Would using prepared statements provide 100% protection against SQL injections? Because that's all I use.
I don't know because I don't use them.  Ray is fond of saying "accept only known good inputs".  I suppose that might be difficult sometimes but it is the best idea.  On my search pages, I strip out characters that I know are not in the search tables.  In particular, ';' always must go because that is the 'end of statement' character in MySQL.  That is used to 'end' the current statement and start a new one.
I'd suggest opening that as a different question (the prepared inputs one). Remember, part of the whole Q&A process is creating searchable answers from Google, so someone might have that specific question, too.
I'm a little troubled whenever I hear anyone suggest that security isn't "hard" after all. To me, security IS always and SHOULD always be hard. Basic security is easy, but basic security only shuts out the laziest of hacking attempts. Thorough security is harder because you have to adopt a completely different mindset. You have to think like a hacker who is willing to fill your database with garbage if it means exposing a vulnerability. A skilled hacker isn't going to go after just the low-hanging fruit. He or she will consider many options:
- Vulnerabilities within your web server or PHP build
- Accessing the database directly
- Attempting to access known / common script vulnerabilities
- Testing for SQL injection
- Testing for parameter manipulation
- Testing for XSS vulnerability
- Testing for data exposure during network requests / AJAX calls
...and more. Any single vulnerability can often lead to a full compromise of the system.
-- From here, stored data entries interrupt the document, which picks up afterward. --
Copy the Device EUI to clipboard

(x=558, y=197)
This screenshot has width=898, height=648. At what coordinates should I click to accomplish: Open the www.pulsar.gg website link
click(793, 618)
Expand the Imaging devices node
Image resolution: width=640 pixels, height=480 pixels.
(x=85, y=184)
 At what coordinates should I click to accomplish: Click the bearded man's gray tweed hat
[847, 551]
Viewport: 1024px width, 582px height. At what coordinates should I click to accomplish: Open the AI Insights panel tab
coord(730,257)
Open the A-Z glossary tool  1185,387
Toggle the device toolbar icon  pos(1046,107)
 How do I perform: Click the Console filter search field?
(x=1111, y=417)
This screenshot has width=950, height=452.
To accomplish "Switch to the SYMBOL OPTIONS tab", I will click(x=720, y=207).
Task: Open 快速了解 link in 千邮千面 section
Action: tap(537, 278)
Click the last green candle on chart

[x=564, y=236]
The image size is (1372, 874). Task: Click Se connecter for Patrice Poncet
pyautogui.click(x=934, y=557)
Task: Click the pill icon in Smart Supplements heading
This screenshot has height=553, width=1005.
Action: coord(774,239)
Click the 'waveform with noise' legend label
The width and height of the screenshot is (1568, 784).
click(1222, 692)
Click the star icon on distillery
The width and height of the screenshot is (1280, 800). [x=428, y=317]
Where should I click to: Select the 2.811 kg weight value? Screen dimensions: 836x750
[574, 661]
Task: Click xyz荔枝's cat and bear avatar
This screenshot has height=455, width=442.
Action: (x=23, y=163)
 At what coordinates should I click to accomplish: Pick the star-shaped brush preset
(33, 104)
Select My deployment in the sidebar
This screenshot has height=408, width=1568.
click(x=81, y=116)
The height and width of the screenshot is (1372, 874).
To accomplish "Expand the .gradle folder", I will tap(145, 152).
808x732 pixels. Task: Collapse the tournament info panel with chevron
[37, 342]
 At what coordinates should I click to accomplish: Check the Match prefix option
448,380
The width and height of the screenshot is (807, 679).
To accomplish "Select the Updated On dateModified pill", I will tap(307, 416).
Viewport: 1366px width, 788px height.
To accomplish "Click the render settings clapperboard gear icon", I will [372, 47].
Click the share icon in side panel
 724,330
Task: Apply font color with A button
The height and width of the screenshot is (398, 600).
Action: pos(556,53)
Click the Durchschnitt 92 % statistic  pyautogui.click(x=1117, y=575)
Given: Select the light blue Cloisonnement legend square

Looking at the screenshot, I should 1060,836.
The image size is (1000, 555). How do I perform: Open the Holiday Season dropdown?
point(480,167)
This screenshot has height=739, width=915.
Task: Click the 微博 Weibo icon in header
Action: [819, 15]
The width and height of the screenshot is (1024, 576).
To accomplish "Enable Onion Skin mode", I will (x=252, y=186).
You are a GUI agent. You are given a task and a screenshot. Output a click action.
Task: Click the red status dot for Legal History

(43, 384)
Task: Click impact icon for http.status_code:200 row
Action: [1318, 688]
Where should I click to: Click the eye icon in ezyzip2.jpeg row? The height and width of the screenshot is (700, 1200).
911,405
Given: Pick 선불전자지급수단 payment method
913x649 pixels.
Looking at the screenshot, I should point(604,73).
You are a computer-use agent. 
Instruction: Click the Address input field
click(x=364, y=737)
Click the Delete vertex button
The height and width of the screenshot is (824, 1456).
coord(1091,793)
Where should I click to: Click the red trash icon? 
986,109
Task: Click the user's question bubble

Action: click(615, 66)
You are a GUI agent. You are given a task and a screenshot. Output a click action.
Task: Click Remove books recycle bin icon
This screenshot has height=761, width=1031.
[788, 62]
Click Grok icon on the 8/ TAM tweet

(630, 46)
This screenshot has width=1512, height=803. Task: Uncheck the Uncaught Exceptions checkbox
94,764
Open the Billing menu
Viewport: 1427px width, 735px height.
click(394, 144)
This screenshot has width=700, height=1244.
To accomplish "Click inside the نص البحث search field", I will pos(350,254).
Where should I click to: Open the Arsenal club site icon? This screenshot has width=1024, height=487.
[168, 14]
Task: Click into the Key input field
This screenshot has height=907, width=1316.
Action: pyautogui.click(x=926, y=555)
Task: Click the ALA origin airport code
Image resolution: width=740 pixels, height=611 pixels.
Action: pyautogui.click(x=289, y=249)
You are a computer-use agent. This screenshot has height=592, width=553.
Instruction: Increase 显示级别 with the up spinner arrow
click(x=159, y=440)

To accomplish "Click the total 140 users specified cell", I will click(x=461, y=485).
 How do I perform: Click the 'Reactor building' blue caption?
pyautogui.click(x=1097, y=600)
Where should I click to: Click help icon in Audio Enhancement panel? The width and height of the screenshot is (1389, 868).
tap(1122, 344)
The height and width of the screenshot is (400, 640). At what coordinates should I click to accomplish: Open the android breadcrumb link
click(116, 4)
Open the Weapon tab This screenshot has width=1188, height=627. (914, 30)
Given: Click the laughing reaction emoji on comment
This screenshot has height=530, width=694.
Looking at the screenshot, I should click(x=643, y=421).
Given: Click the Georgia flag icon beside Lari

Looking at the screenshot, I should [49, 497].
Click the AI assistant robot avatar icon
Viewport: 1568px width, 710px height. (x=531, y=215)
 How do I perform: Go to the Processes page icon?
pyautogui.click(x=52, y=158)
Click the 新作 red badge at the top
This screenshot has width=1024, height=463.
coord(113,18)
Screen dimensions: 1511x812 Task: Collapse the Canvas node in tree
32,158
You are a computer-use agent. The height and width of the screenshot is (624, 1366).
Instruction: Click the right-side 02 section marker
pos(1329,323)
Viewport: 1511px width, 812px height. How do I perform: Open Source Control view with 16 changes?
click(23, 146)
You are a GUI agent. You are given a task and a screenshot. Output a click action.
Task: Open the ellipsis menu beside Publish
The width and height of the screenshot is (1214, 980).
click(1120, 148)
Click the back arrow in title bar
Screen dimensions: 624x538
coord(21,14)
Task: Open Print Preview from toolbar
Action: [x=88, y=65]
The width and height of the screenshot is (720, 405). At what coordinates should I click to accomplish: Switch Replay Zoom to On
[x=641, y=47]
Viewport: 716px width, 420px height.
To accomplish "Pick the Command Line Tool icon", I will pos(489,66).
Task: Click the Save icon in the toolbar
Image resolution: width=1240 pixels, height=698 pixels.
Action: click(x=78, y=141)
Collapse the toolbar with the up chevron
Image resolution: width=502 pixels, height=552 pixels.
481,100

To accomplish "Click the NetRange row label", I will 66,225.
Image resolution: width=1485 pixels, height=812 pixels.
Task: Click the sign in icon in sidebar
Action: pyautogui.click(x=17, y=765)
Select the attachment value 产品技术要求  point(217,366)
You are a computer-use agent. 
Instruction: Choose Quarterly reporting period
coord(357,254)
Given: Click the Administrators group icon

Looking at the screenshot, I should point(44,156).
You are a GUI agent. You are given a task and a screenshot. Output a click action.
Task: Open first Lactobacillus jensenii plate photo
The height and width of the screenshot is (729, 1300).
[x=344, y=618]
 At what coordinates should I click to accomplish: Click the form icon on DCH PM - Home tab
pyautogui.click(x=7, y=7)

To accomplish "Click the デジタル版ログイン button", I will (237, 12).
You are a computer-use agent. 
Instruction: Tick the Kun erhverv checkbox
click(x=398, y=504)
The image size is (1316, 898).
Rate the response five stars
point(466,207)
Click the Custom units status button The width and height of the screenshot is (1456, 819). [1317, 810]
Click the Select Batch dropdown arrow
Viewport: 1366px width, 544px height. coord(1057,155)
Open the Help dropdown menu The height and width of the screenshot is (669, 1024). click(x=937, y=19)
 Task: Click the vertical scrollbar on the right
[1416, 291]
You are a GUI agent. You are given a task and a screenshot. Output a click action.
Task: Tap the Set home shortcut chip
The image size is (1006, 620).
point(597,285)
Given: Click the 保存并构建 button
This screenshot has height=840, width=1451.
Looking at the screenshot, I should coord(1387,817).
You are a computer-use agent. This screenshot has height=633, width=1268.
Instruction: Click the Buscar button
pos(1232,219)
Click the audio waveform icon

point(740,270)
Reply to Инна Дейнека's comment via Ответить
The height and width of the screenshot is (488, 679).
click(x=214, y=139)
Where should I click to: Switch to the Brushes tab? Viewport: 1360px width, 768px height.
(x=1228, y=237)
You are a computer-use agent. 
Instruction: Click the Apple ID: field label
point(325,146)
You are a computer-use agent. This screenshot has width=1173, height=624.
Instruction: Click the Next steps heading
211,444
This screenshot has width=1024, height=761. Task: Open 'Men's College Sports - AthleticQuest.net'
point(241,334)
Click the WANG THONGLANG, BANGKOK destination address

Regarding your other note about incrementing a parameter (customer ID) to get to information that they're not allowed to access, it can be good to have a session value used instead of a parameter like that, but customer ID will likely not be the only parameter you have to deal with.

It can be useful to simply use checksums or keyed hashes to "validate" the parameter values. See the "ID MANIPULATION" section of my article for a very very simple example:

https://www.experts-exchange.com/articles/1263/5-Steps-to-Securing-Your-Web-Application.html

You can secure all your parameters this way, even if a session cookie is compromised.

Note that the article is about 6 years old now, so there's probably at least some things a little outdated.